◆ **Excerpted passage**

◇ ◇ ◇

Groundbreaking robotic surgery successfully removes stage IV tumor thrombus

By Paul Basilio, MDLinx
Published April 20, 2017

Key Takeaways

After nearly 10 hours, a surgical team at Keck School of Medicine of the University of Southern California (USC) completed the first robotic, minimally-invasive surgical removal of a stage IV tumor thrombus. The team consisted of three surgeons, a critical-care anesthesiologist, and a radiologist.

Surgery for a stage IV tumor thrombus is typically traumatic, requires several quarts of blood, and is inherently risky—patients have a 1 in 20 chance of dying during the procedure. It is a major open procedure that requires constant monitoring of the patient and the thrombus to ensure the thrombus does not break.

The robotic technique can significantly reduce trauma and decrease the need for transfused blood by nearly 5-fold. This patient’s hospital stay lasted only 6 days, as opposed to the 2 to 3 weeks required with the open procedure. In additional, overall recovery time was reduced significantly.

This surgery lays the groundwork for incorporating advanced technology to create higher standards of patient care, even in complex cases.

“This exciting feat promises to redefine the boundaries of what is surgically possible through skill, collaboration, and technology,” said Inderbir S. Gill, MD, who led the multidisciplinary surgical team. “Our hope is that we can now propel the field at large to turn such futuristic robotic surgery into our present standard-of-care.”

◇ ◇ ◇

◆ **The data**

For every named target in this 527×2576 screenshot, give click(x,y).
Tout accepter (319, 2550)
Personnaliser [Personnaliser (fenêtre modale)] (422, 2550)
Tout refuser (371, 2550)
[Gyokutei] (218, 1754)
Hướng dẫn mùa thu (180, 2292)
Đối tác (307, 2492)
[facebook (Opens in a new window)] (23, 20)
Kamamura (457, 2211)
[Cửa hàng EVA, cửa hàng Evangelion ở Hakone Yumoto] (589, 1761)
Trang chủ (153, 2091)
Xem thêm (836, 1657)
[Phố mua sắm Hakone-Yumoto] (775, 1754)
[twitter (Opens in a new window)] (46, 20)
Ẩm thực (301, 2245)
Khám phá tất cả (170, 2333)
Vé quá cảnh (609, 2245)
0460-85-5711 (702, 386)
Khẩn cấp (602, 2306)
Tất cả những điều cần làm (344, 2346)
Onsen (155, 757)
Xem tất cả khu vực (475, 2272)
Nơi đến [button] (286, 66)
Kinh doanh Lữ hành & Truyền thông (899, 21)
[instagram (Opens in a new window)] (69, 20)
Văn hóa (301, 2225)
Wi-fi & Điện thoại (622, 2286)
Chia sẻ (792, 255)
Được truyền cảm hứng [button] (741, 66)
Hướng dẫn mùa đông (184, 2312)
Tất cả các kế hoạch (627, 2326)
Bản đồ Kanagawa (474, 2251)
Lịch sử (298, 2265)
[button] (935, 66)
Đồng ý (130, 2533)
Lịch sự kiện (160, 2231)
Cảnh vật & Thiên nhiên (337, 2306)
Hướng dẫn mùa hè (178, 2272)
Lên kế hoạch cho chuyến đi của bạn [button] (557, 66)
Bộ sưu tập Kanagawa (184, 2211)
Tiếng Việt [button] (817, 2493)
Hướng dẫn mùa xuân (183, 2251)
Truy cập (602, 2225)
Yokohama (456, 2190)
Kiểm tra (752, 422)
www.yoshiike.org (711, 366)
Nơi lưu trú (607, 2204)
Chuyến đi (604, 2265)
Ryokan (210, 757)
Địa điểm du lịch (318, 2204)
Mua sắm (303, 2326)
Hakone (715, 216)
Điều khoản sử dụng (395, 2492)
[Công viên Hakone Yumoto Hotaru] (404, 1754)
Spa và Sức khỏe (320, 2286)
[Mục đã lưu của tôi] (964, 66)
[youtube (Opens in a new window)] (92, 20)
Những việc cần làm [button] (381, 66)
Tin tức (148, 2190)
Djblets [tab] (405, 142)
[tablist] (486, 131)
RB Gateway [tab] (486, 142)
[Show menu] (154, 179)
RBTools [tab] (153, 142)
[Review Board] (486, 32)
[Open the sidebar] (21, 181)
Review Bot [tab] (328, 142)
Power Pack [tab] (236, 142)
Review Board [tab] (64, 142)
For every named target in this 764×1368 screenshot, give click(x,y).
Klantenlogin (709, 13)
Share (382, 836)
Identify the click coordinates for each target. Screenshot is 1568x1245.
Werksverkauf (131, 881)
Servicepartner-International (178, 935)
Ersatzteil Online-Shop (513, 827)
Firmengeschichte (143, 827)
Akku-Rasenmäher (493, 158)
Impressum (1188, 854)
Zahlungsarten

◇ ◇ ◇

◆ **Work required**
According to the article on the robotic tumor thrombus surgery, how long did the patient's hospital stay last?

◆ **Output**
Only 6 days.